● **Exercise description**
Below are records with pictures in them. Output exactly the lines from the one with "This screenshot has height=1132, width=1813." through the one with "Image resolution: width=1091", both included, and leave every picture out; give only those lines.

● **Data extracted from a collection**
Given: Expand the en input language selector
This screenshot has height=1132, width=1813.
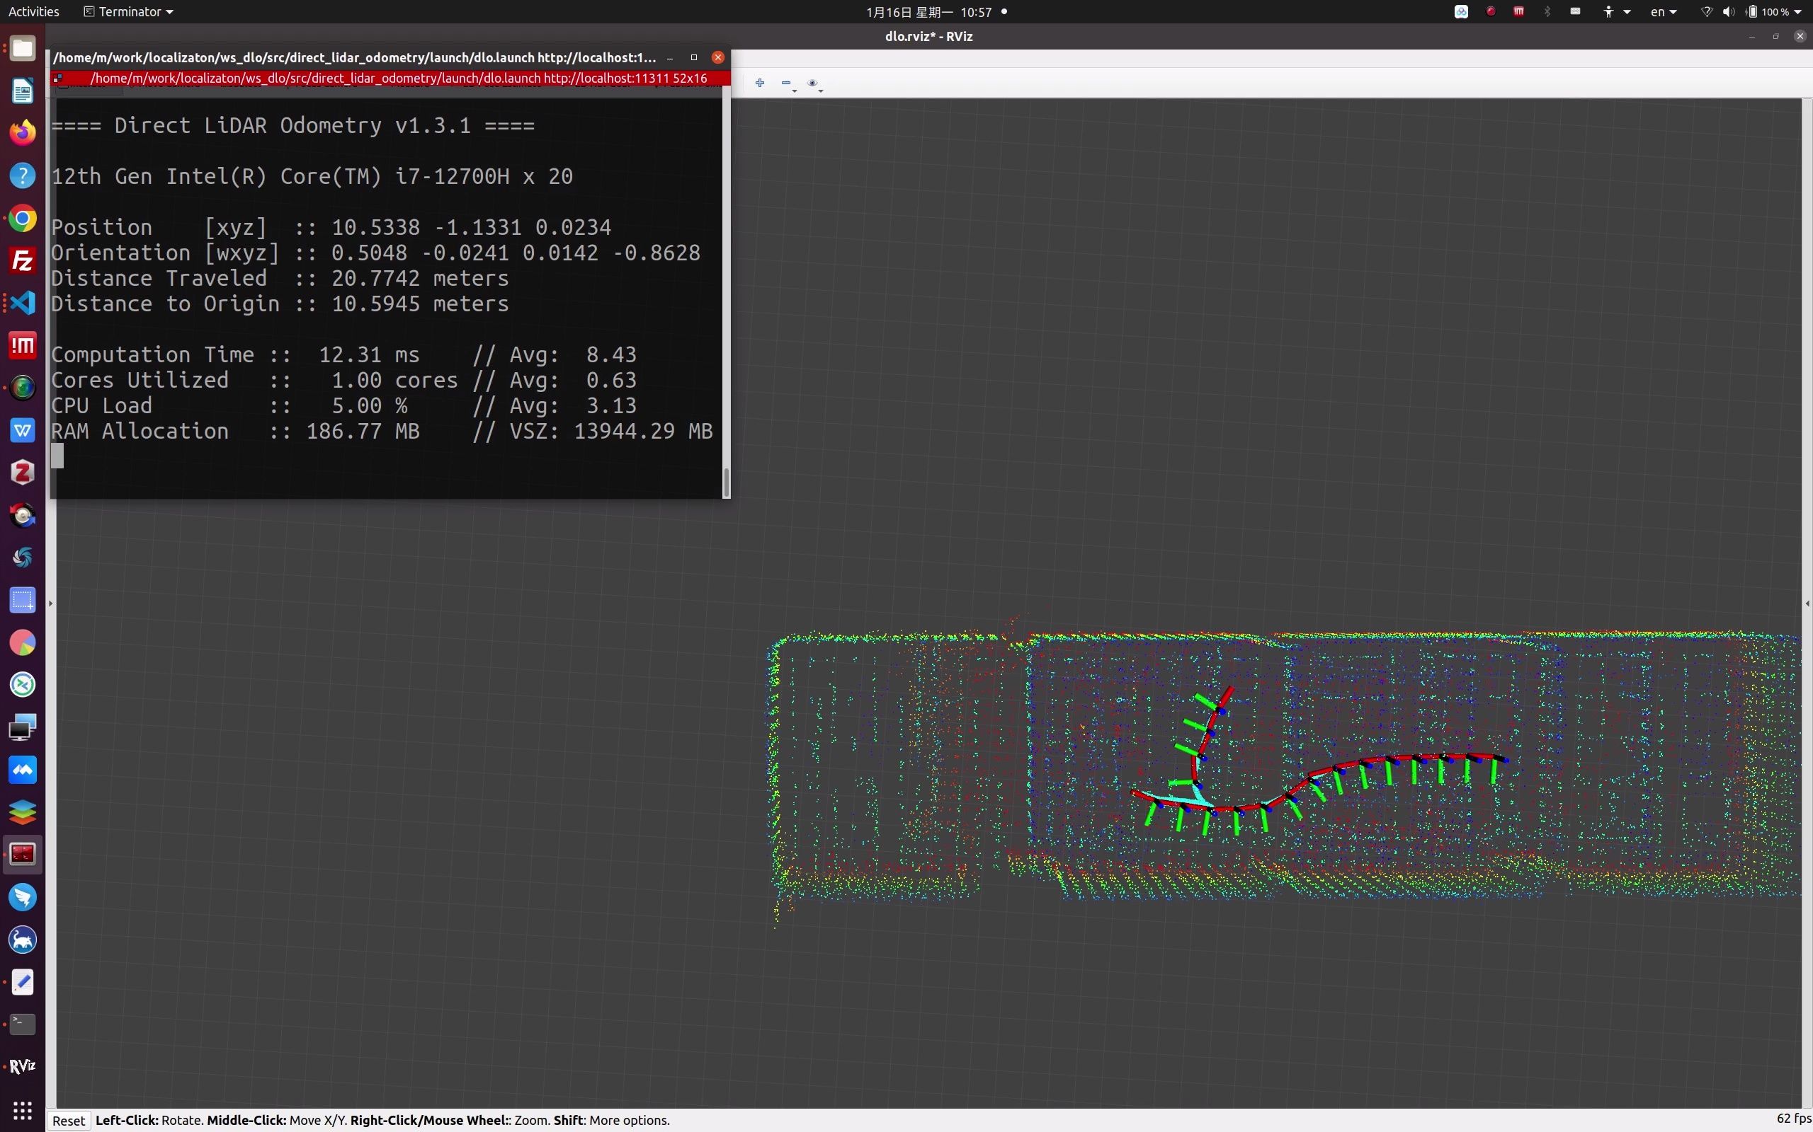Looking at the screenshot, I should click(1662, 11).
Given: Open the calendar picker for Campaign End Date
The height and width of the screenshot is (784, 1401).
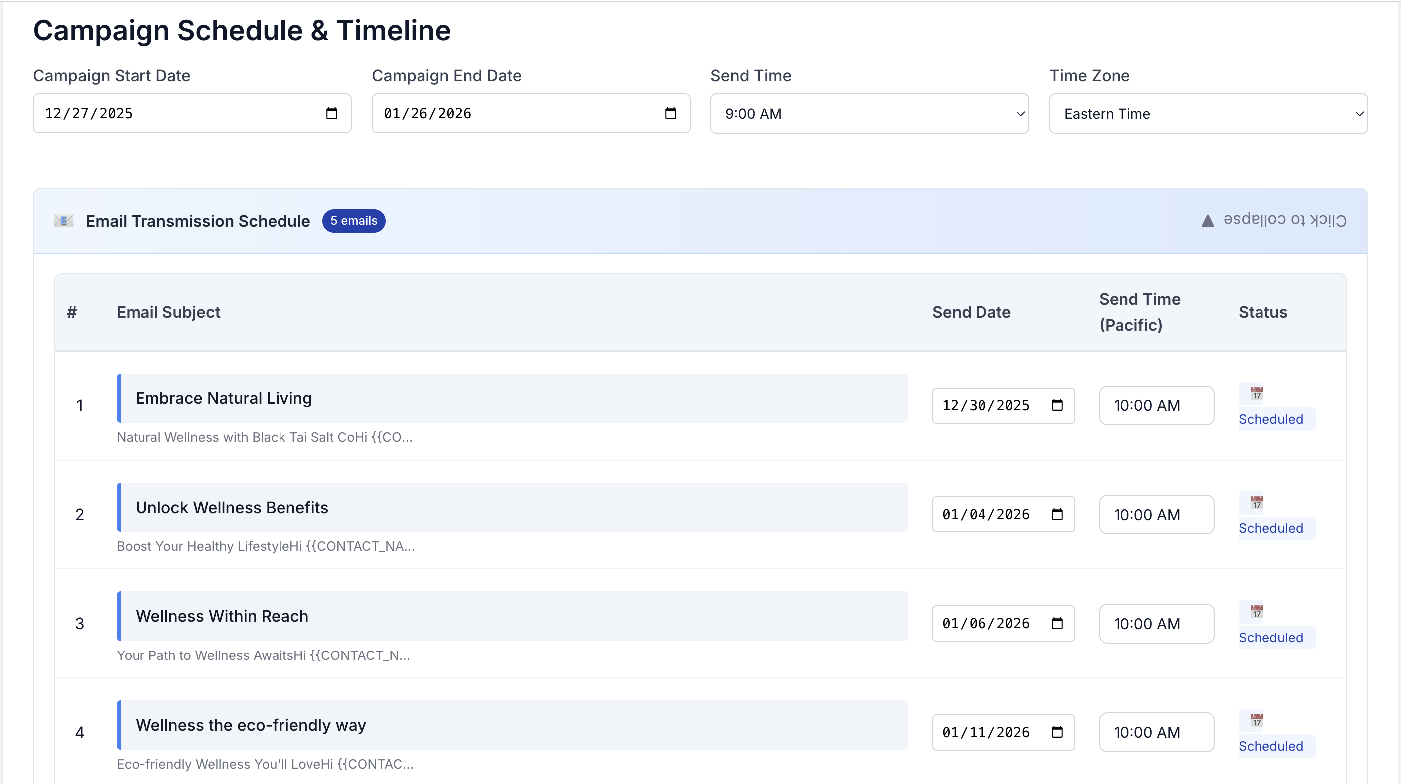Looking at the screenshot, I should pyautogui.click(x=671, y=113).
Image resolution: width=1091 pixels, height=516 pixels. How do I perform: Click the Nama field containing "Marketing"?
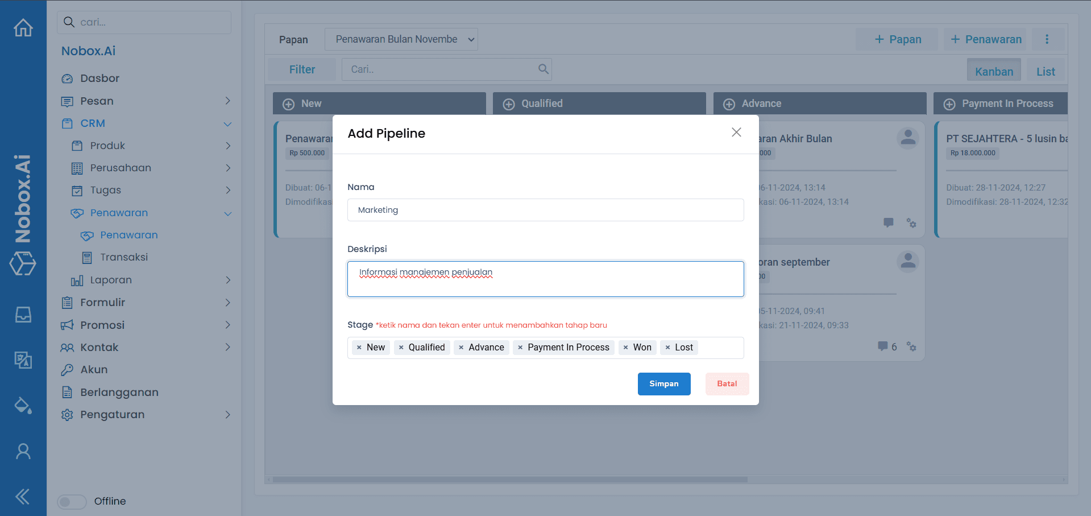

...

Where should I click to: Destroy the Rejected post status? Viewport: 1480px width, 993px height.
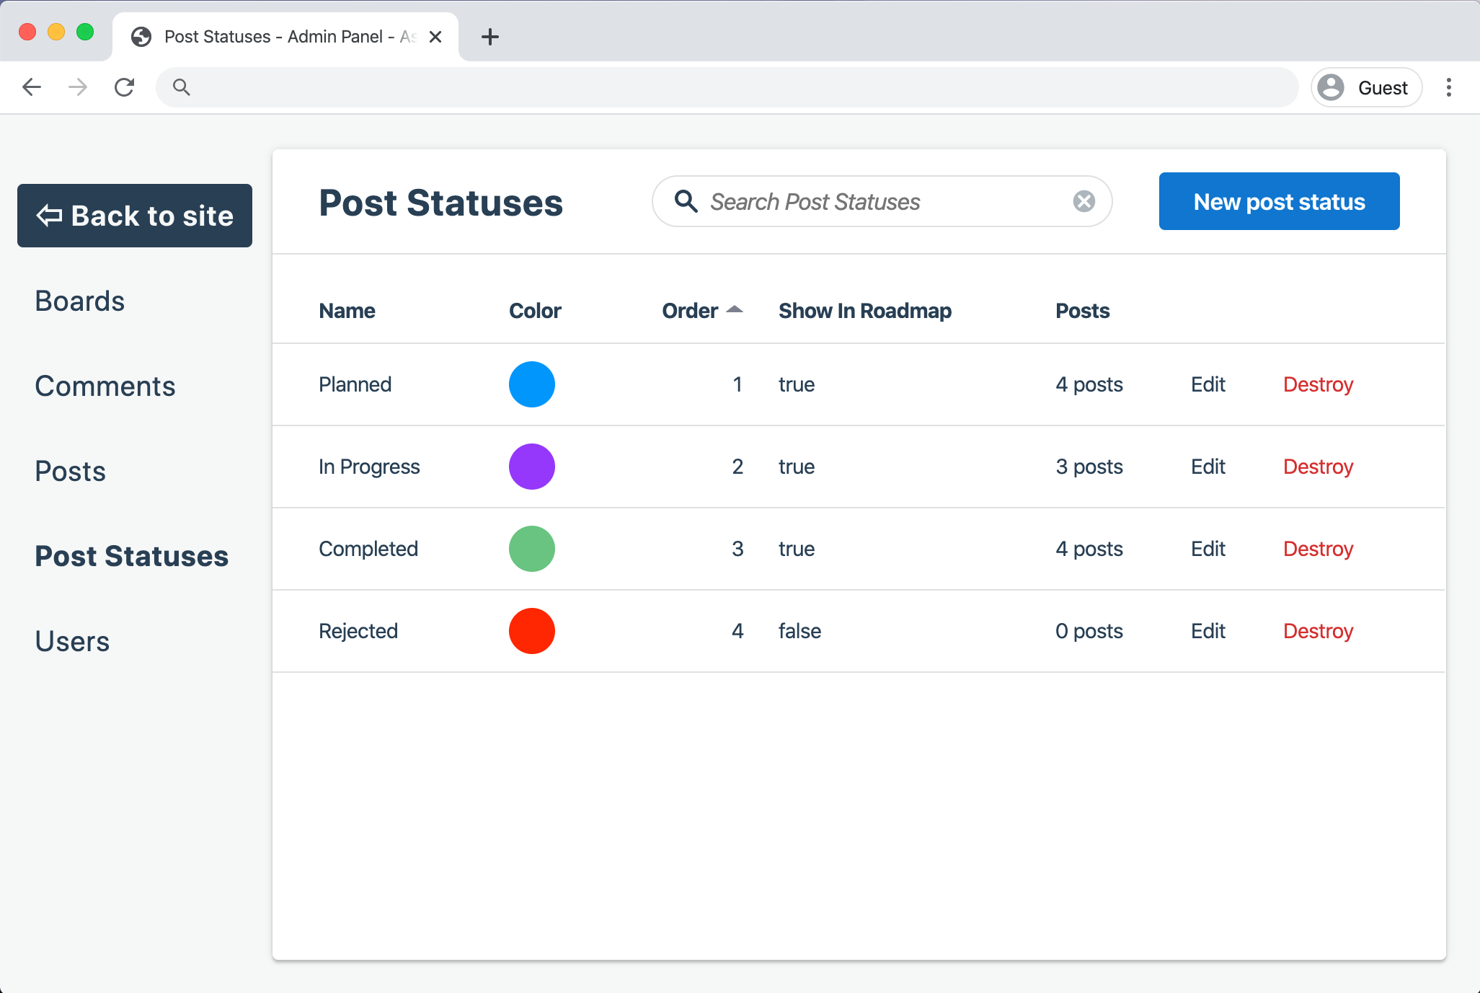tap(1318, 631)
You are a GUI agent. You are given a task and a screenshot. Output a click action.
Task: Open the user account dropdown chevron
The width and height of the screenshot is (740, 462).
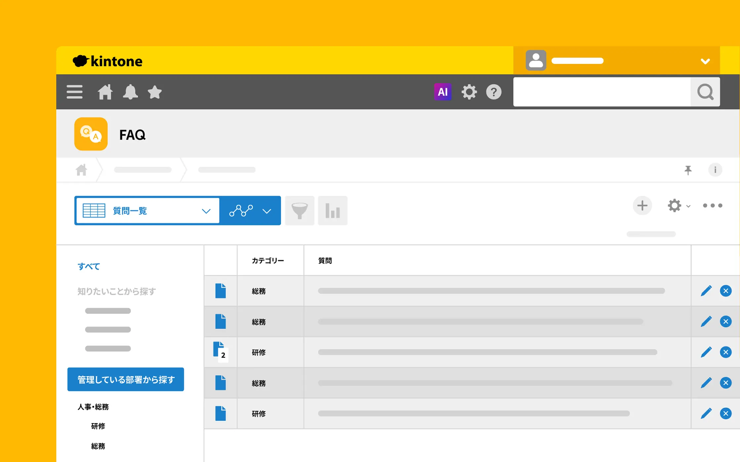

● **Exercise output**
This screenshot has height=1132, width=1813.
Looking at the screenshot, I should click(1662, 11).
Given: Open the calendar picker for Campaign End Date
The height and width of the screenshot is (784, 1401).
Looking at the screenshot, I should pyautogui.click(x=671, y=113).
Image resolution: width=1091 pixels, height=516 pixels. How do I perform: Click the Nama field containing "Marketing"?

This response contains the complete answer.